Besides, there was something disquieting about young Trymon.  He didn’t smoke, only drank boiled water, and Galder had a nasty suspicion that he was clever.  He didn’t smile often enough, and he liked figures and the sort of organisation charts that show lots of squares with arrows pointing to other squares.  In short, he was the sort of man who could use the word ‘personnel’ and mean it.

From an exchange in the forest between Rincewind and Two Flower:

Do you think there’s anything to eat in this forest?’
‘Yes,’ said the wizard bitterly, ‘us’.
That is, after all, the conundrum of nature…

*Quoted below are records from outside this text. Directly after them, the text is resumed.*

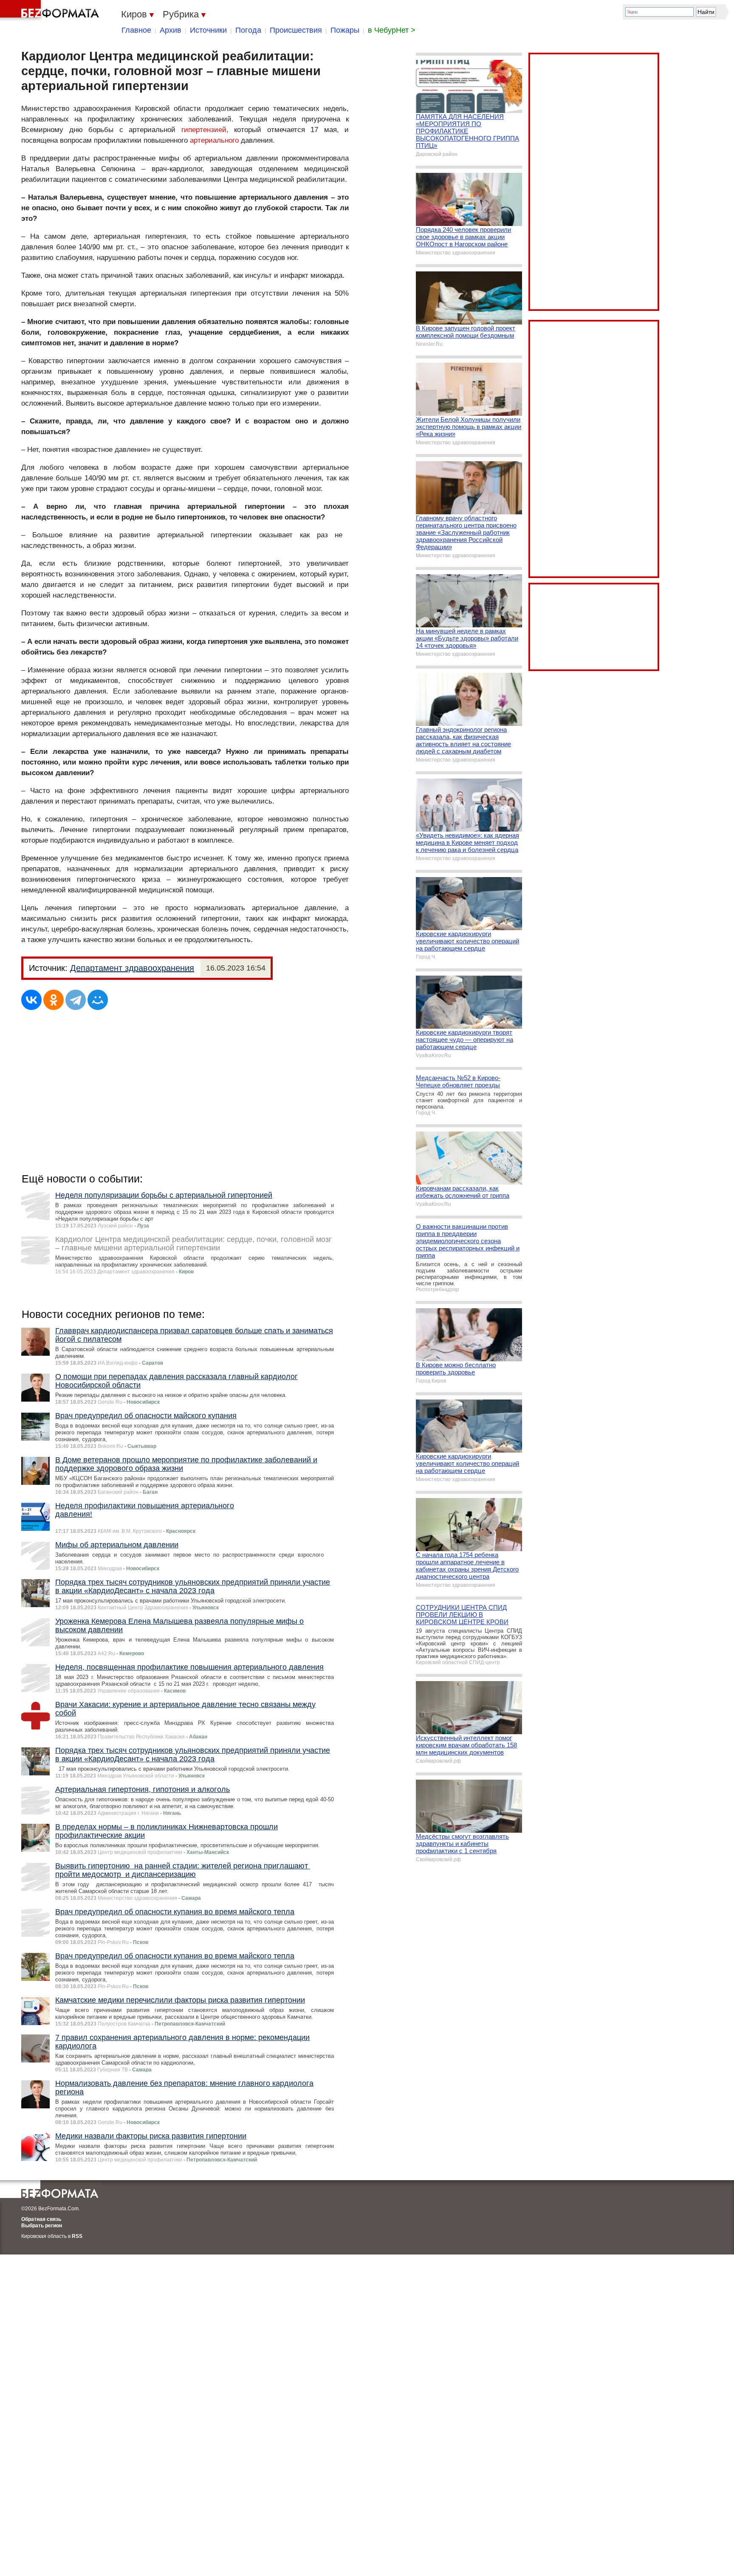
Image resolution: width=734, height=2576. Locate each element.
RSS (77, 2236)
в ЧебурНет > (391, 30)
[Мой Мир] (98, 1000)
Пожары (344, 30)
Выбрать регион (41, 2226)
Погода (248, 30)
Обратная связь (41, 2219)
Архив (170, 30)
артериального (214, 140)
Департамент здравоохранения (132, 968)
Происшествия (296, 30)
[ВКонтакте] (31, 1000)
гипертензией (203, 130)
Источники (208, 30)
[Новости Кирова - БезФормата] (51, 10)
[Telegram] (75, 1000)
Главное (136, 30)
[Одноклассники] (53, 1000)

And on the Druids, who are all too often romanticised:

Of course, like druids everywhere they believed in the essential unity of all life, the healing power of plants, the natural rhythm of the seasons and the burning alive of anyone who didn’t approach all this in the right frame of mind...

On a related note:

You’ve got to face it, all this stuff about golden boughs and the cycles of nature and stuff just boils down to sex and violence, usually at the same time.’

One of my favorite quotes is a purely Pratchett conception of the universe:

The universe, they said, depended for its operation on the balance of four forces which they identified as charm, persuasion, uncertainty and bloody-mindedness.

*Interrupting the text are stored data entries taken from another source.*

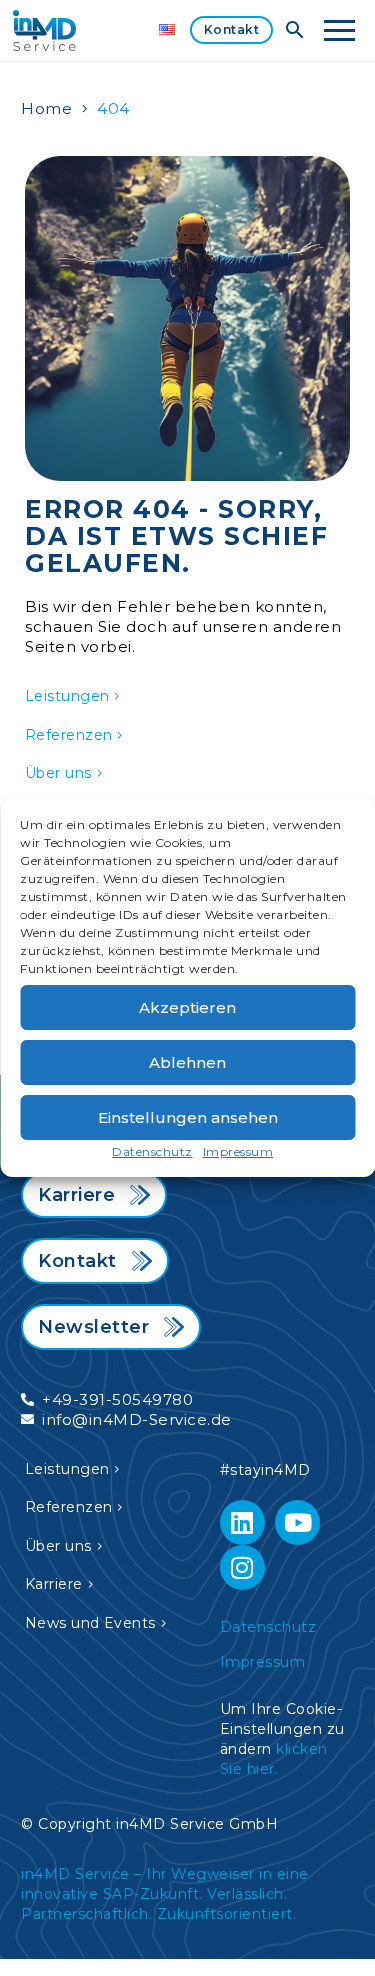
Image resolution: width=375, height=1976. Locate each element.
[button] (295, 30)
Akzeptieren (187, 1007)
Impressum (238, 1151)
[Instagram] (242, 1567)
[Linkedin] (242, 1522)
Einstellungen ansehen (188, 1117)
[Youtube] (297, 1522)
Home (46, 108)
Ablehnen (187, 1062)
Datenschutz (152, 1151)
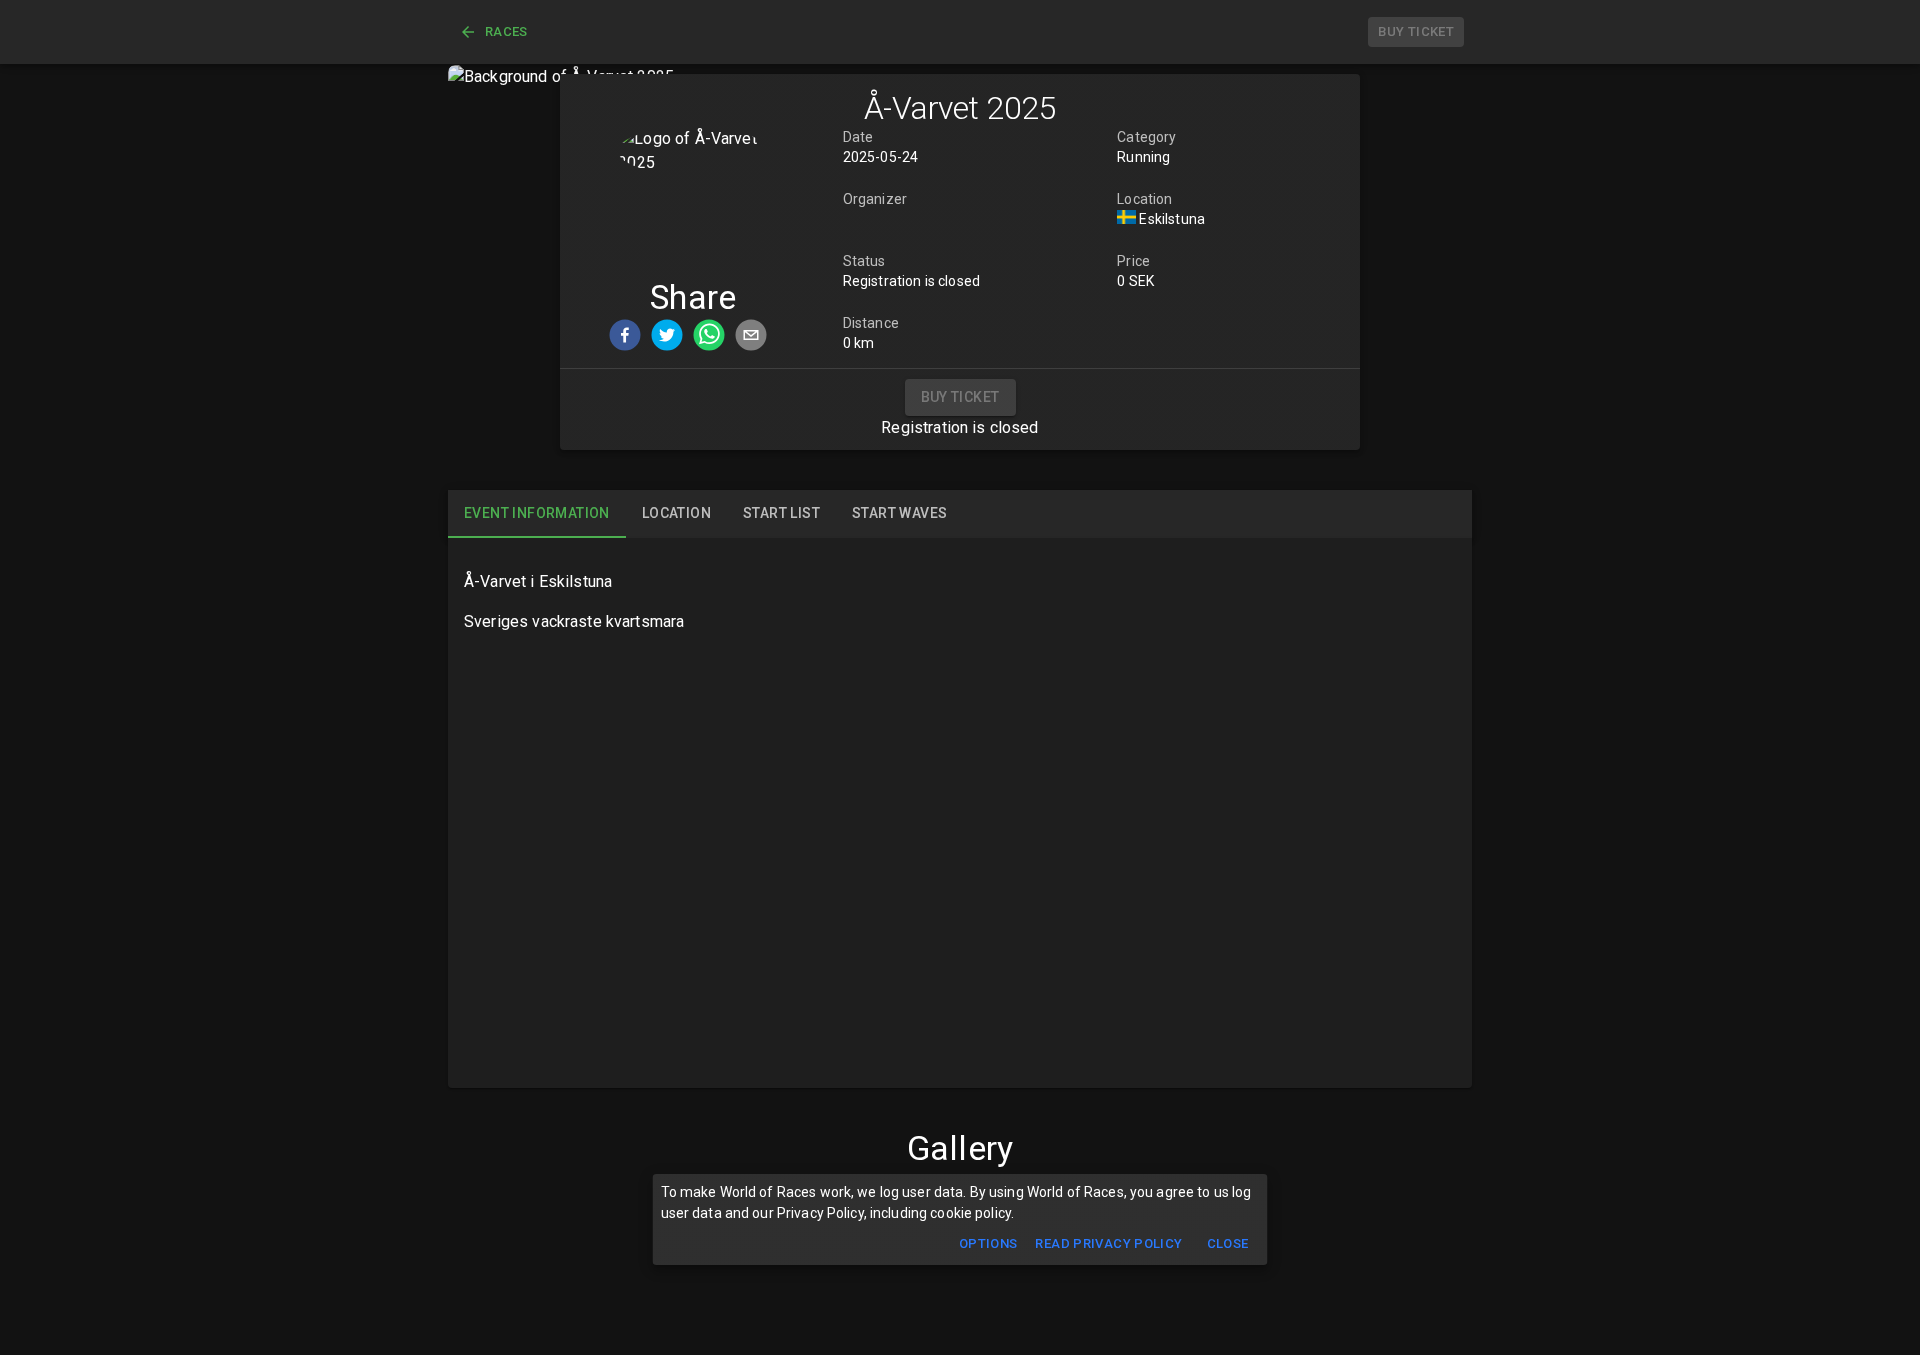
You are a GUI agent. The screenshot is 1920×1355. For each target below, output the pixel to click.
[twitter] (667, 338)
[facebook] (625, 338)
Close (1228, 1243)
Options (988, 1243)
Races (506, 31)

As a theory, it may be on to something.

There were also a series of quotes about gender stereotypes that caused my second daughter to snort when she heard them. One of the minor characters is a female warrior (whose hard to pronounce name eludes me) who is employed by some of the wizards to find Rincewind.

She was too big to be a thief, too honest to be an assassin, too intelligent to be a wife, and too proud to enter the only other female profession generally available...any woman setting out to make a living by the sword isn’t about to go around looking like something off the cover of the more advanced kind of lingerie catalogue for the specialised buyer.

It isn’t easy being a woman warrior, though.

Not for the first time she reflected that there were many drawbacks to being a swordswoman, not least of which was that men didn’t take you seriously until you’d actually killed them, by which time it didn’t really matter anyway.

But the best one, and the one my daughter reacted to the most was this one:

Unseen University had never admitted women, muttering something about problems with the plumbing, but the real reason  was an unspoken dread that if women were allowed to mess around with magic they would probably be embarrassingly good at it …

I’m inclined to think that this is the real reason behind pretty much every attempt to keep women in their place and out of leadership.

We thoroughly enjoyed this particular book, and continue to find Pratchett to be delightful. I wish I had discovered his books when I was a child or teen, but at least I get to experience them with the kids.